What the task asks:
Would you please copy each line of the listing that mentions "green"?
━━ Available records ━━
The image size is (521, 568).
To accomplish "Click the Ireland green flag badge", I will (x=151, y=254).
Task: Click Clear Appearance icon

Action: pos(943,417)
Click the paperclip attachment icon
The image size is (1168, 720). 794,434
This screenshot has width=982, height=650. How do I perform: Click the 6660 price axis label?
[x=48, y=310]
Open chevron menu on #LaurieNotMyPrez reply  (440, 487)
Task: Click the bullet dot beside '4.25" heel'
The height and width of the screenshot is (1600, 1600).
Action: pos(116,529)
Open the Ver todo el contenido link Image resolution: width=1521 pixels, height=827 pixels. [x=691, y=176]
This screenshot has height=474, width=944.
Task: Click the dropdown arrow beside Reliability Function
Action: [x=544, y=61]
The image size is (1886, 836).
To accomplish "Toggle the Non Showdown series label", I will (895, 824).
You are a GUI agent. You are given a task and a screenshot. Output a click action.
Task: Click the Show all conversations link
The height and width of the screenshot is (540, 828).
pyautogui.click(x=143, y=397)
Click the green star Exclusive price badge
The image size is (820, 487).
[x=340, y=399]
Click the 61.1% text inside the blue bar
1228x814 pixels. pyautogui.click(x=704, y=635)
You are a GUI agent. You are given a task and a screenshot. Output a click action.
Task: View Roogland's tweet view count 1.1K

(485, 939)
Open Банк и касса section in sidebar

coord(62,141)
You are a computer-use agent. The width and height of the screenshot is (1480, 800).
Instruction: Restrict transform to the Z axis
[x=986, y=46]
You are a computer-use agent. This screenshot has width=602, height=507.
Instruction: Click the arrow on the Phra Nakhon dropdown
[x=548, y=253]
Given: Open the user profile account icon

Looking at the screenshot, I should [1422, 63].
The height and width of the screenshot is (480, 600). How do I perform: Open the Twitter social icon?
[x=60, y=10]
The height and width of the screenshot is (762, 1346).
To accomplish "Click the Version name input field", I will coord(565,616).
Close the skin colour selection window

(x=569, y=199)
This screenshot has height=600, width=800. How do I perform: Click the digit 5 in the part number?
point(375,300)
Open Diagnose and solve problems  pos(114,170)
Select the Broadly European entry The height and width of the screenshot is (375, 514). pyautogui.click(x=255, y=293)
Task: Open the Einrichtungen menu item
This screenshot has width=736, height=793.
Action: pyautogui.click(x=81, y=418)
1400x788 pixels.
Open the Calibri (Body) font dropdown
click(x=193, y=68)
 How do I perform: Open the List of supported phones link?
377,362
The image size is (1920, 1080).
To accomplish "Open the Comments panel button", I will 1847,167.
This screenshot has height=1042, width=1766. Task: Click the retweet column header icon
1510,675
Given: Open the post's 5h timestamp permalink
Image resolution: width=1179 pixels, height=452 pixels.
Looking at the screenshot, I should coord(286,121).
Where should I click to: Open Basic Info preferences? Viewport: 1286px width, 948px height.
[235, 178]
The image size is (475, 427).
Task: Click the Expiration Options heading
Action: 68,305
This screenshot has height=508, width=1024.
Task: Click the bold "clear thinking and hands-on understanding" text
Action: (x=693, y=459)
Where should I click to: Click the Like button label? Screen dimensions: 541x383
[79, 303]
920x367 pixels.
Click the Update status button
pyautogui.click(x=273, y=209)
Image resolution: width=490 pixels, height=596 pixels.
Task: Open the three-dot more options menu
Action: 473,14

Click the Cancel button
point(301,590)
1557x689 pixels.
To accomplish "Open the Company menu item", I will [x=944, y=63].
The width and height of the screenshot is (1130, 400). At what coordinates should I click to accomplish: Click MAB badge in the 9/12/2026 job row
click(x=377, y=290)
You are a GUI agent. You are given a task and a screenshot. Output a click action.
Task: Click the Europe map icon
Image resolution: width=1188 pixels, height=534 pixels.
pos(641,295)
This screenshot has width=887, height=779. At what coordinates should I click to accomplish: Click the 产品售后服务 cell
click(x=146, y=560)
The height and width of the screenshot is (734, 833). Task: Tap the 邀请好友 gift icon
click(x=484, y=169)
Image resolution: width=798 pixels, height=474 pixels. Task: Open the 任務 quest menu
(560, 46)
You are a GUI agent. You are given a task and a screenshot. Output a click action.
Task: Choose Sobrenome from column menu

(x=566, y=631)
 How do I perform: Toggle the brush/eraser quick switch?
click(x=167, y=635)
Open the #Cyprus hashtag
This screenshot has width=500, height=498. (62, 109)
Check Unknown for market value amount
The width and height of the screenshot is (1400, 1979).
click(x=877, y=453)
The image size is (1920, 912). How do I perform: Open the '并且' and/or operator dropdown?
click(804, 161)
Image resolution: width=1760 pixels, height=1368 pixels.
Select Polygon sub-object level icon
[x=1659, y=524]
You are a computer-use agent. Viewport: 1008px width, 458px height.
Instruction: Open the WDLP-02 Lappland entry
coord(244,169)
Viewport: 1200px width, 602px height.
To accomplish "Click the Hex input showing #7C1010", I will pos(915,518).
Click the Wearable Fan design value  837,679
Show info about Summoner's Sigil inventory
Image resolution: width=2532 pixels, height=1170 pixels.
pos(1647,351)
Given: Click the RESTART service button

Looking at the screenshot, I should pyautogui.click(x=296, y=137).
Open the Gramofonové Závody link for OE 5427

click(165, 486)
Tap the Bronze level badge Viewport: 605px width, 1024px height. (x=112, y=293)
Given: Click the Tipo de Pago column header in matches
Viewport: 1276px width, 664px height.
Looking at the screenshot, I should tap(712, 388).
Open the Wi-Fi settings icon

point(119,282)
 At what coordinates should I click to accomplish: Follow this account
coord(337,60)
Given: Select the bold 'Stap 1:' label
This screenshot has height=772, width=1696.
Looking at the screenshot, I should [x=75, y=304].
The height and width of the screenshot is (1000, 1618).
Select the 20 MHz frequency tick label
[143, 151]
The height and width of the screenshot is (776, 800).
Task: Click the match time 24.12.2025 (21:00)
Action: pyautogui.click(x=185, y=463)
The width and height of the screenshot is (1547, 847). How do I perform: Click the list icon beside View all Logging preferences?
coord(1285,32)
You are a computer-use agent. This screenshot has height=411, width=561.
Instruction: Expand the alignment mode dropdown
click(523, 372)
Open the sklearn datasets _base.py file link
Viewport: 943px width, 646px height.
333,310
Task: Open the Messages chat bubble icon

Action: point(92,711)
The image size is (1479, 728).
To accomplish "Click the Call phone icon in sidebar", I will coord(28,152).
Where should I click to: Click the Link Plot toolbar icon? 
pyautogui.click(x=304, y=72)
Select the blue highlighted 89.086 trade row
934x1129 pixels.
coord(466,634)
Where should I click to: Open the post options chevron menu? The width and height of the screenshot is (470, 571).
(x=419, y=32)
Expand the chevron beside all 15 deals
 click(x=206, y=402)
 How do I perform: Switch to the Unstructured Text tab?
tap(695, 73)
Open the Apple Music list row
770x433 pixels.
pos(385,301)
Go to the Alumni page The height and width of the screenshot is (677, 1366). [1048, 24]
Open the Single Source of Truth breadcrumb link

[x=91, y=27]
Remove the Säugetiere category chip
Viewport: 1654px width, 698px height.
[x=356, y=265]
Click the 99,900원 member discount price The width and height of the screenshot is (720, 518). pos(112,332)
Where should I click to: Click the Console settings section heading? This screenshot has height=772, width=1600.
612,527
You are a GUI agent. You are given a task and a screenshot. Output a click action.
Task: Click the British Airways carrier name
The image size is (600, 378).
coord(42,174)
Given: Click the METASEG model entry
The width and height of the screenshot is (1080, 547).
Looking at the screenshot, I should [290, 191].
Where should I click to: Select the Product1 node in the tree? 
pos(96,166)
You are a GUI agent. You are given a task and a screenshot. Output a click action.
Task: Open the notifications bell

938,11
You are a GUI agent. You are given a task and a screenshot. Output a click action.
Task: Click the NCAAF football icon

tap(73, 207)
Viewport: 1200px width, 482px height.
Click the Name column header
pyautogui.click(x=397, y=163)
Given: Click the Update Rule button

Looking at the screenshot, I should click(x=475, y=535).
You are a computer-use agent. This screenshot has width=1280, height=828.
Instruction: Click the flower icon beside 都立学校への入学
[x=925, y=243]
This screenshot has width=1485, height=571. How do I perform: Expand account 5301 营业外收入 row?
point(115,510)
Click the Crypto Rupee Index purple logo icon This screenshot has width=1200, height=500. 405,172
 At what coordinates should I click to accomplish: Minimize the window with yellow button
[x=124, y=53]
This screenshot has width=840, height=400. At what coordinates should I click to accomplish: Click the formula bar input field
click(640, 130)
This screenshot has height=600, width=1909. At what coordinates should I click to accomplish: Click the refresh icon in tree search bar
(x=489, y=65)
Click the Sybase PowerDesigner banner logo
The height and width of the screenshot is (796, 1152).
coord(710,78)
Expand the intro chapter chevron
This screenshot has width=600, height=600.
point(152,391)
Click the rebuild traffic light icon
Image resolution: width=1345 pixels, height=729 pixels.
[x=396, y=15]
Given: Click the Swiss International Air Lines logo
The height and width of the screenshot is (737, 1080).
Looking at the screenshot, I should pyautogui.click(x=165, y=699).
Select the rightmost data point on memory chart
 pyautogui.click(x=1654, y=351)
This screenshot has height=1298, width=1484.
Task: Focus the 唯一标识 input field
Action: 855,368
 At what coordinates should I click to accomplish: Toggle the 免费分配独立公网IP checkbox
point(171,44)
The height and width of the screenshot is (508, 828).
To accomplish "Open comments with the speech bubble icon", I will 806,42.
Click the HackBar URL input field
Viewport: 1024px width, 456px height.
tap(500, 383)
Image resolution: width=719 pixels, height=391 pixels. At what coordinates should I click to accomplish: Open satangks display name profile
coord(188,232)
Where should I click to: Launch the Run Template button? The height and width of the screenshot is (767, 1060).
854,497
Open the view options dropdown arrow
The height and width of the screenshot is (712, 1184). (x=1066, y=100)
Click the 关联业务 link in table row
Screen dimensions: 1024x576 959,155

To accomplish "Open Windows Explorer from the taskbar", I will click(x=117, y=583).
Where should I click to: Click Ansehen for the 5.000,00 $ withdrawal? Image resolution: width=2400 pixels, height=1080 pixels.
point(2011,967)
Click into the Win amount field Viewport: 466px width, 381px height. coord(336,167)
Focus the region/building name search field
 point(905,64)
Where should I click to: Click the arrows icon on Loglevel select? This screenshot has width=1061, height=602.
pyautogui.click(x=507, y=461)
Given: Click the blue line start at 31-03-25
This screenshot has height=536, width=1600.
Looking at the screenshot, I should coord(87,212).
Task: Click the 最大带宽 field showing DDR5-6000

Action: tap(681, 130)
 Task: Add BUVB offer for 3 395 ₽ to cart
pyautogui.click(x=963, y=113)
━━━
Exercise solution:
To accomplish "Click the Ireland green flag badge", I will (x=151, y=254).
Click the green star Exclusive price badge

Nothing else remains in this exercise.